[Start of Attachment]

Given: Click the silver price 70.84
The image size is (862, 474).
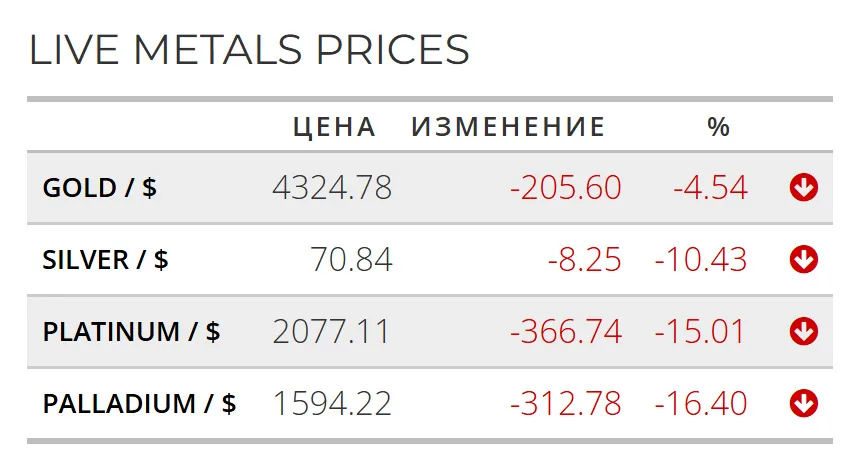Looking at the screenshot, I should 351,260.
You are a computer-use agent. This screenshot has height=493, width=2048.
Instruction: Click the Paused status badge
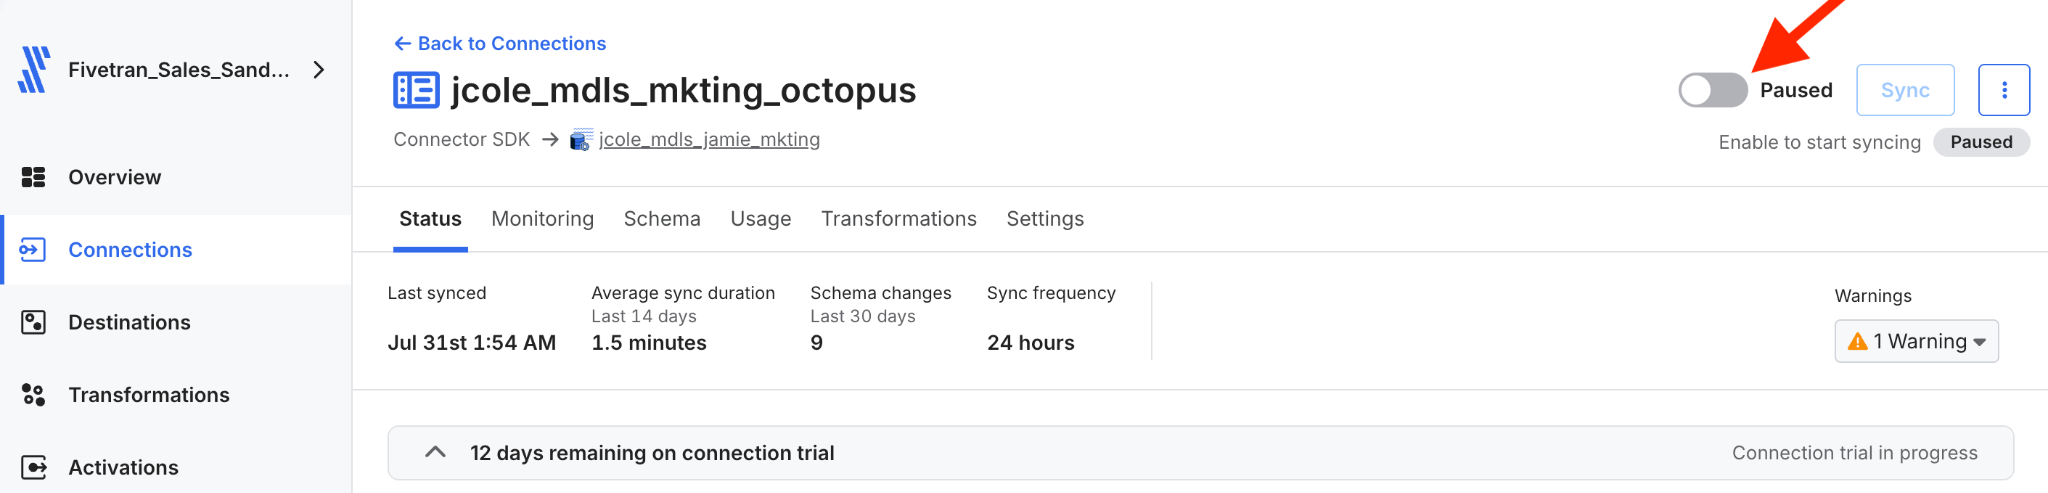1981,142
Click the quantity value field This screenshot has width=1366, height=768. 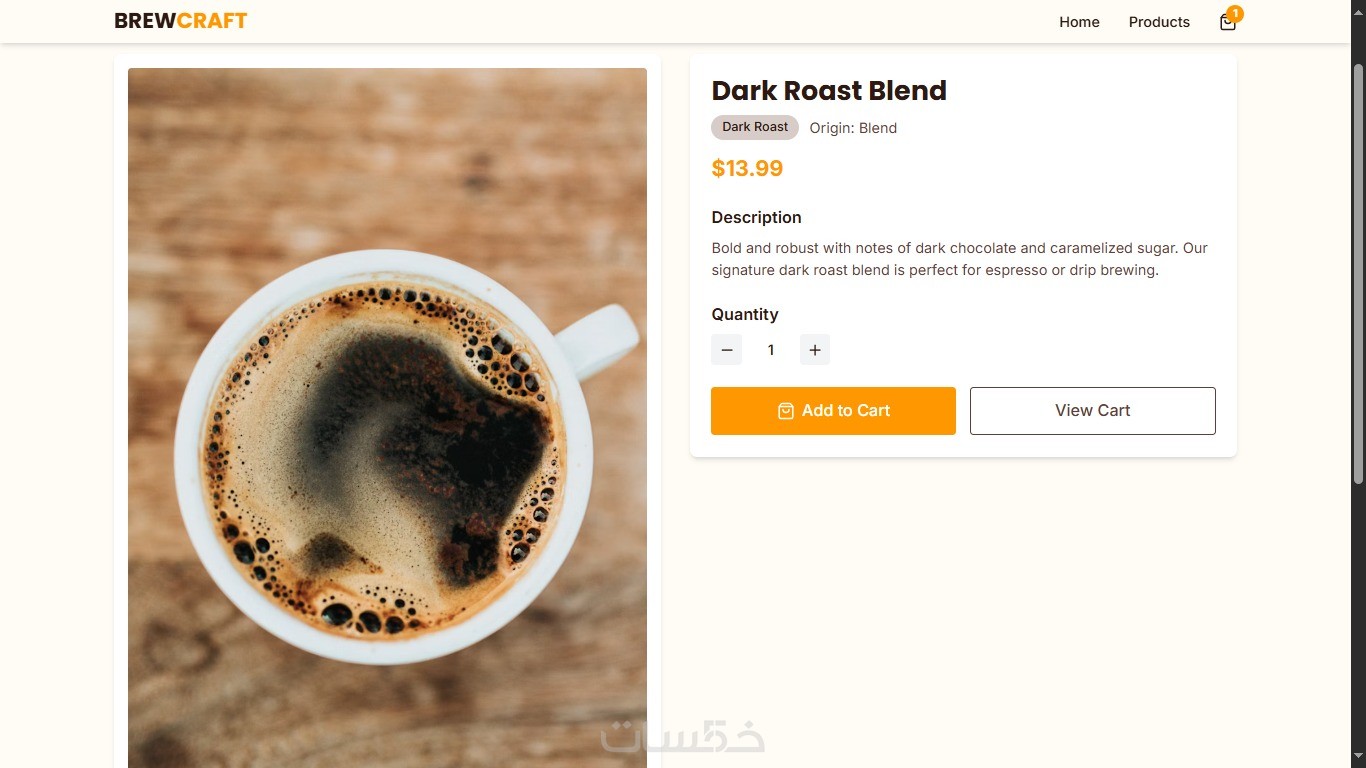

[End of Attachment]

Transcribe every line of the records exactly. Pictures do not belong in the copy.

Written solution:
Given: Click the silver price 70.84
The image size is (862, 474).
Looking at the screenshot, I should 351,260.
You are a computer-use agent. This screenshot has height=493, width=2048.
Instruction: Click the Paused status badge
1981,142
Click the quantity value field This screenshot has width=1366, height=768. 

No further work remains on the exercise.